- Problem details: Reproduce, please, only the lines from the first line below to the line containing "Click the tallest green volume bar", inclusive.

- Given data:
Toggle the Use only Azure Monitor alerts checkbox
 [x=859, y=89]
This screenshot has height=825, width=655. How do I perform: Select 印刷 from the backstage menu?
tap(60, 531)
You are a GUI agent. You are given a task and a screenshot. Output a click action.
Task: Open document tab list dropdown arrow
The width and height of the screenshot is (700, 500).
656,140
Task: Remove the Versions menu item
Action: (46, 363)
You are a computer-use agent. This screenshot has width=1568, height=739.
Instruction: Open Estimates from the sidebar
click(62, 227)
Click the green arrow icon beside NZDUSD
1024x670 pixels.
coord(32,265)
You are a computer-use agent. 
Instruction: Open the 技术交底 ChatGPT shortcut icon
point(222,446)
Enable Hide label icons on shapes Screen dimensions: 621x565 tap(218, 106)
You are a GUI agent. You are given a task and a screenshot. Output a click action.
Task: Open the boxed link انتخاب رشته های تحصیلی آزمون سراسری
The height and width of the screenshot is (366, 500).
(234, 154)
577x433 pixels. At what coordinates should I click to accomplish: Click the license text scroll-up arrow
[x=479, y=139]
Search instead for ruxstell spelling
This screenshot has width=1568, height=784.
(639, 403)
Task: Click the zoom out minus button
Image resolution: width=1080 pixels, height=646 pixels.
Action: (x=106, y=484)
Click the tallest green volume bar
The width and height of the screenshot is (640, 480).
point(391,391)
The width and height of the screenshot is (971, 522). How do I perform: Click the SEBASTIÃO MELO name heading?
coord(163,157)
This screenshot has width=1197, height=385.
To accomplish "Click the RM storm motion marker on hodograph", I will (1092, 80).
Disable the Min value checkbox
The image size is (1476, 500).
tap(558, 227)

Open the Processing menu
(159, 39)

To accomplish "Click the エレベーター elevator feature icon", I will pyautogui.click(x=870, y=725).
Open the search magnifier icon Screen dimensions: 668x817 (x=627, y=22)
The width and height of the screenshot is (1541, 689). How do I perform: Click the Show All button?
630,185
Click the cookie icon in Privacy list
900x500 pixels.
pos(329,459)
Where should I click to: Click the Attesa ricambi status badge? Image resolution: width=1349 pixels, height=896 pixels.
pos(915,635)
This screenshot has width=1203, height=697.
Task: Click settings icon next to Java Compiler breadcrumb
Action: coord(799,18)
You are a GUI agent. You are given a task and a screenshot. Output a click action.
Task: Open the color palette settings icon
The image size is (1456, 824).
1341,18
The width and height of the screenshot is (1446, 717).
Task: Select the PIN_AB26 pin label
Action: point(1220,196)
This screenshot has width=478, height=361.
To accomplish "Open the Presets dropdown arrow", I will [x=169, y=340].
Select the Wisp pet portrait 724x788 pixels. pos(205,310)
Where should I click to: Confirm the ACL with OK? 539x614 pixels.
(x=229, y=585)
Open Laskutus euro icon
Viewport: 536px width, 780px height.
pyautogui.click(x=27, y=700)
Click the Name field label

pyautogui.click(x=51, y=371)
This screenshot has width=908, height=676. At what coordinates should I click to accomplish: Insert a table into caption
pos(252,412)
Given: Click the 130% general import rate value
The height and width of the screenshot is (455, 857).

- Problem solution:
Toggle the Use only Azure Monitor alerts checkbox
 [x=859, y=89]
This screenshot has height=825, width=655. How do I perform: Select 印刷 from the backstage menu?
tap(60, 531)
You are a GUI agent. You are given a task and a screenshot. Output a click action.
Task: Open document tab list dropdown arrow
The width and height of the screenshot is (700, 500).
656,140
Task: Remove the Versions menu item
Action: (46, 363)
You are a computer-use agent. This screenshot has width=1568, height=739.
Instruction: Open Estimates from the sidebar
click(62, 227)
Click the green arrow icon beside NZDUSD
1024x670 pixels.
coord(32,265)
You are a computer-use agent. 
Instruction: Open the 技术交底 ChatGPT shortcut icon
point(222,446)
Enable Hide label icons on shapes Screen dimensions: 621x565 tap(218, 106)
You are a GUI agent. You are given a task and a screenshot. Output a click action.
Task: Open the boxed link انتخاب رشته های تحصیلی آزمون سراسری
The height and width of the screenshot is (366, 500).
(234, 154)
577x433 pixels. At what coordinates should I click to accomplish: Click the license text scroll-up arrow
[x=479, y=139]
Search instead for ruxstell spelling
This screenshot has width=1568, height=784.
(639, 403)
Task: Click the zoom out minus button
Image resolution: width=1080 pixels, height=646 pixels.
Action: (x=106, y=484)
Click the tallest green volume bar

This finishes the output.